▶ [GIVEN PROBLEM]: Can you turn every line of the data below into a Markdown table with two columns, Number and Line, skipping blank lines?

★ ★ ★ ★

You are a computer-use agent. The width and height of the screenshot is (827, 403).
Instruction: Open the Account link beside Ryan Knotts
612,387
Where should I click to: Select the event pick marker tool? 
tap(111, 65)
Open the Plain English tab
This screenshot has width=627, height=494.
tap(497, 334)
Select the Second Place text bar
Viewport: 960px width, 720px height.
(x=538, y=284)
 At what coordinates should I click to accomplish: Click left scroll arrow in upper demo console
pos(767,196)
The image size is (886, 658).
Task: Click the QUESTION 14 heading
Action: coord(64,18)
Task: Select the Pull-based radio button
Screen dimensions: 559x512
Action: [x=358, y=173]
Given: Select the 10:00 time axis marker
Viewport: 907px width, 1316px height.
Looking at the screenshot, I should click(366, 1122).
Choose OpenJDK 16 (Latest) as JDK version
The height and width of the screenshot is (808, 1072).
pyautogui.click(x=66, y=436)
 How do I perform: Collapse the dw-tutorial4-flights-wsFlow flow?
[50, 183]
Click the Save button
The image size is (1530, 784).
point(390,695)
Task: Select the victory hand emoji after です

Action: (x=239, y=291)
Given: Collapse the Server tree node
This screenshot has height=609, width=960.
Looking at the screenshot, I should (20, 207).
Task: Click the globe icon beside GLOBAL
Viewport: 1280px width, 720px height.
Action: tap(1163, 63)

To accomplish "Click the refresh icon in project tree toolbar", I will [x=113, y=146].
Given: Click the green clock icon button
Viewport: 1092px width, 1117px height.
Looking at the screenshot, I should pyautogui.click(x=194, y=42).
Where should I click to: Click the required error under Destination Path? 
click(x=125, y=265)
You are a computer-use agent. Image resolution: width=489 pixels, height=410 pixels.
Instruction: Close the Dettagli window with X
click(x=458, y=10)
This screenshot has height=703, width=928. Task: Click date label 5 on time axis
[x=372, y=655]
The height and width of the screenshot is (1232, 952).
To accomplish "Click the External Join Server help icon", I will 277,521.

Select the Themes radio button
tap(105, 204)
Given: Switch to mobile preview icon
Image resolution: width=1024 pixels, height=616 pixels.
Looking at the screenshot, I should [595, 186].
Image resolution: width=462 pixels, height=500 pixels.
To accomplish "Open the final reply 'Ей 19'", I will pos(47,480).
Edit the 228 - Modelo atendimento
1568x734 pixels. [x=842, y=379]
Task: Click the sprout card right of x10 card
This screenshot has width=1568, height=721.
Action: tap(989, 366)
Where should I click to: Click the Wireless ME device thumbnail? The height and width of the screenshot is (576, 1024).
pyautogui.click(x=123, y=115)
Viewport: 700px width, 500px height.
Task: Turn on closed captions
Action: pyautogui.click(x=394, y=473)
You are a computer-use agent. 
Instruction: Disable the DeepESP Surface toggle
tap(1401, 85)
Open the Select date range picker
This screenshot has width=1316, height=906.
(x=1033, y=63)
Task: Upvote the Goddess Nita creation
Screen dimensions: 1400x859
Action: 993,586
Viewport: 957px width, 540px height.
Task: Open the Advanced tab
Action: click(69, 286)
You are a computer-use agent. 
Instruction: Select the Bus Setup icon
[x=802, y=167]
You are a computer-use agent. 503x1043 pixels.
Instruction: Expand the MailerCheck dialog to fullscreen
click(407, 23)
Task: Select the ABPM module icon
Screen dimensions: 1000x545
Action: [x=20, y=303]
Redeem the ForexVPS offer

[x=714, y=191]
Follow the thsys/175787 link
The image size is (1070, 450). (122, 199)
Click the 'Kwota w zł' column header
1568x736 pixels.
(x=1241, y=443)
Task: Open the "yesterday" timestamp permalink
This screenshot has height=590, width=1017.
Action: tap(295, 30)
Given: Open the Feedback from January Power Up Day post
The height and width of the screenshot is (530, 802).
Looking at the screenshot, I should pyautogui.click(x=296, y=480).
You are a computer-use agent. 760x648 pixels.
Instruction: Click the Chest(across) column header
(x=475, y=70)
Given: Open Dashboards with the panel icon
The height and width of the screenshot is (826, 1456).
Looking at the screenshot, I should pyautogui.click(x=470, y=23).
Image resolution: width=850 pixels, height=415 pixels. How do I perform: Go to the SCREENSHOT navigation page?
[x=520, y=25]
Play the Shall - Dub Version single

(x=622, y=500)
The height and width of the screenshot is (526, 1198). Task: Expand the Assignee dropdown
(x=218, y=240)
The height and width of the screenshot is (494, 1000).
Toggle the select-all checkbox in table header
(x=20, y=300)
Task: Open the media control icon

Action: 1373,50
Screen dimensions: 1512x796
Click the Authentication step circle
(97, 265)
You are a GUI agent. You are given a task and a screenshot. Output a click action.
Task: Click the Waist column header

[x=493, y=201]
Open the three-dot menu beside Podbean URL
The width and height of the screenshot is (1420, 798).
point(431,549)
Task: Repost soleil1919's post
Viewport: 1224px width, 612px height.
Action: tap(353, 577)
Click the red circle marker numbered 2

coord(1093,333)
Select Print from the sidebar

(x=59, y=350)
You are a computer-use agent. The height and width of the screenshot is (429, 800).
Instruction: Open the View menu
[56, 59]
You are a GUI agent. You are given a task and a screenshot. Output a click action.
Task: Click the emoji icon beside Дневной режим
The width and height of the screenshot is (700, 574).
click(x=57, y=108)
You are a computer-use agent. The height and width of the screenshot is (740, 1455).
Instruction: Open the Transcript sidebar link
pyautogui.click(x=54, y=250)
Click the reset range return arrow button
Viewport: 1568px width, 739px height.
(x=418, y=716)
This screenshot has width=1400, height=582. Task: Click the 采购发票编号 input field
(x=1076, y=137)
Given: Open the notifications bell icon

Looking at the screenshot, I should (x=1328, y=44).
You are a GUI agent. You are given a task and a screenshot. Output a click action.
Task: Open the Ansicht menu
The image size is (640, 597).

★ ★ ★ ★

▶ [RESPONSE TO THE EXERCISE]:
| Number | Line |
|---|---|
| 1 | You are a computer-use agent. The width and height of the screenshot is (827, 403). |
| 2 | Instruction: Open the Account link beside Ryan Knotts |
| 3 | 612,387 |
| 4 | Where should I click to: Select the event pick marker tool?  |
| 5 | tap(111, 65) |
| 6 | Open the Plain English tab |
| 7 | This screenshot has width=627, height=494. |
| 8 | tap(497, 334) |
| 9 | Select the Second Place text bar |
| 10 | Viewport: 960px width, 720px height. |
| 11 | (x=538, y=284) |
| 12 |  At what coordinates should I click to accomplish: Click left scroll arrow in upper demo console |
| 13 | pos(767,196) |
| 14 | The image size is (886, 658). |
| 15 | Task: Click the QUESTION 14 heading |
| 16 | Action: coord(64,18) |
| 17 | Task: Select the Pull-based radio button |
| 18 | Screen dimensions: 559x512 |
| 19 | Action: [x=358, y=173] |
| 20 | Given: Select the 10:00 time axis marker |
| 21 | Viewport: 907px width, 1316px height. |
| 22 | Looking at the screenshot, I should click(366, 1122). |
| 23 | Choose OpenJDK 16 (Latest) as JDK version |
| 24 | The height and width of the screenshot is (808, 1072). |
| 25 | pyautogui.click(x=66, y=436) |
| 26 |  How do I perform: Collapse the dw-tutorial4-flights-wsFlow flow? |
| 27 | [50, 183] |
| 28 | Click the Save button |
| 29 | The image size is (1530, 784). |
| 30 | point(390,695) |
| 31 | Task: Select the victory hand emoji after です |
| 32 | Action: (x=239, y=291) |
| 33 | Given: Collapse the Server tree node |
| 34 | This screenshot has height=609, width=960. |
| 35 | Looking at the screenshot, I should (20, 207). |
| 36 | Task: Click the globe icon beside GLOBAL |
| 37 | Viewport: 1280px width, 720px height. |
| 38 | Action: tap(1163, 63) |
| 39 | To accomplish "Click the refresh icon in project tree toolbar", I will [x=113, y=146]. |
| 40 | Given: Click the green clock icon button |
| 41 | Viewport: 1092px width, 1117px height. |
| 42 | Looking at the screenshot, I should pyautogui.click(x=194, y=42). |
| 43 | Where should I click to: Click the required error under Destination Path?  |
| 44 | click(x=125, y=265) |
| 45 | You are a computer-use agent. Image resolution: width=489 pixels, height=410 pixels. |
| 46 | Instruction: Close the Dettagli window with X |
| 47 | click(x=458, y=10) |
| 48 | This screenshot has height=703, width=928. Task: Click date label 5 on time axis |
| 49 | [x=372, y=655] |
| 50 | The height and width of the screenshot is (1232, 952). |
| 51 | To accomplish "Click the External Join Server help icon", I will 277,521. |
| 52 | Select the Themes radio button |
| 53 | tap(105, 204) |
| 54 | Given: Switch to mobile preview icon |
| 55 | Image resolution: width=1024 pixels, height=616 pixels. |
| 56 | Looking at the screenshot, I should [595, 186]. |
| 57 | Image resolution: width=462 pixels, height=500 pixels. |
| 58 | To accomplish "Open the final reply 'Ей 19'", I will pos(47,480). |
| 59 | Edit the 228 - Modelo atendimento |
| 60 | 1568x734 pixels. [x=842, y=379] |
| 61 | Task: Click the sprout card right of x10 card |
| 62 | This screenshot has width=1568, height=721. |
| 63 | Action: tap(989, 366) |
| 64 | Where should I click to: Click the Wireless ME device thumbnail? The height and width of the screenshot is (576, 1024). |
| 65 | pyautogui.click(x=123, y=115) |
| 66 | Viewport: 700px width, 500px height. |
| 67 | Task: Turn on closed captions |
| 68 | Action: pyautogui.click(x=394, y=473) |
| 69 | You are a computer-use agent.  |
| 70 | Instruction: Disable the DeepESP Surface toggle |
| 71 | tap(1401, 85) |
| 72 | Open the Select date range picker |
| 73 | This screenshot has width=1316, height=906. |
| 74 | (x=1033, y=63) |
| 75 | Task: Upvote the Goddess Nita creation |
| 76 | Screen dimensions: 1400x859 |
| 77 | Action: 993,586 |
| 78 | Viewport: 957px width, 540px height. |
| 79 | Task: Open the Advanced tab |
| 80 | Action: click(69, 286) |
| 81 | You are a computer-use agent.  |
| 82 | Instruction: Select the Bus Setup icon |
| 83 | [x=802, y=167] |
| 84 | You are a computer-use agent. 503x1043 pixels. |
| 85 | Instruction: Expand the MailerCheck dialog to fullscreen |
| 86 | click(407, 23) |
| 87 | Task: Select the ABPM module icon |
| 88 | Screen dimensions: 1000x545 |
| 89 | Action: [x=20, y=303] |
| 90 | Redeem the ForexVPS offer |
| 91 | [x=714, y=191] |
| 92 | Follow the thsys/175787 link |
| 93 | The image size is (1070, 450). (122, 199) |
| 94 | Click the 'Kwota w zł' column header |
| 95 | 1568x736 pixels. |
| 96 | (x=1241, y=443) |
| 97 | Task: Open the "yesterday" timestamp permalink |
| 98 | This screenshot has height=590, width=1017. |
| 99 | Action: tap(295, 30) |
| 100 | Given: Open the Feedback from January Power Up Day post |
| 101 | The height and width of the screenshot is (530, 802). |
| 102 | Looking at the screenshot, I should pyautogui.click(x=296, y=480). |
| 103 | You are a computer-use agent. 760x648 pixels. |
| 104 | Instruction: Click the Chest(across) column header |
| 105 | (x=475, y=70) |
| 106 | Given: Open Dashboards with the panel icon |
| 107 | The height and width of the screenshot is (826, 1456). |
| 108 | Looking at the screenshot, I should pyautogui.click(x=470, y=23). |
| 109 | Image resolution: width=850 pixels, height=415 pixels. How do I perform: Go to the SCREENSHOT navigation page? |
| 110 | [x=520, y=25] |
| 111 | Play the Shall - Dub Version single |
| 112 | (x=622, y=500) |
| 113 | The height and width of the screenshot is (526, 1198). Task: Expand the Assignee dropdown |
| 114 | (x=218, y=240) |
| 115 | The height and width of the screenshot is (494, 1000). |
| 116 | Toggle the select-all checkbox in table header |
| 117 | (x=20, y=300) |
| 118 | Task: Open the media control icon |
| 119 | Action: 1373,50 |
| 120 | Screen dimensions: 1512x796 |
| 121 | Click the Authentication step circle |
| 122 | (97, 265) |
| 123 | You are a GUI agent. You are given a task and a screenshot. Output a click action. |
| 124 | Task: Click the Waist column header |
| 125 | [x=493, y=201] |
| 126 | Open the three-dot menu beside Podbean URL |
| 127 | The width and height of the screenshot is (1420, 798). |
| 128 | point(431,549) |
| 129 | Task: Repost soleil1919's post |
| 130 | Viewport: 1224px width, 612px height. |
| 131 | Action: tap(353, 577) |
| 132 | Click the red circle marker numbered 2 |
| 133 | coord(1093,333) |
| 134 | Select Print from the sidebar |
| 135 | (x=59, y=350) |
| 136 | You are a computer-use agent. The height and width of the screenshot is (429, 800). |
| 137 | Instruction: Open the View menu |
| 138 | [56, 59] |
| 139 | You are a GUI agent. You are given a task and a screenshot. Output a click action. |
| 140 | Task: Click the emoji icon beside Дневной режим |
| 141 | The width and height of the screenshot is (700, 574). |
| 142 | click(x=57, y=108) |
| 143 | You are a computer-use agent. The height and width of the screenshot is (740, 1455). |
| 144 | Instruction: Open the Transcript sidebar link |
| 145 | pyautogui.click(x=54, y=250) |
| 146 | Click the reset range return arrow button |
| 147 | Viewport: 1568px width, 739px height. |
| 148 | (x=418, y=716) |
| 149 | This screenshot has width=1400, height=582. Task: Click the 采购发票编号 input field |
| 150 | (x=1076, y=137) |
| 151 | Given: Open the notifications bell icon |
| 152 | Looking at the screenshot, I should (x=1328, y=44). |
| 153 | You are a GUI agent. You are given a task and a screenshot. Output a click action. |
| 154 | Task: Open the Ansicht menu |
| 155 | The image size is (640, 597). |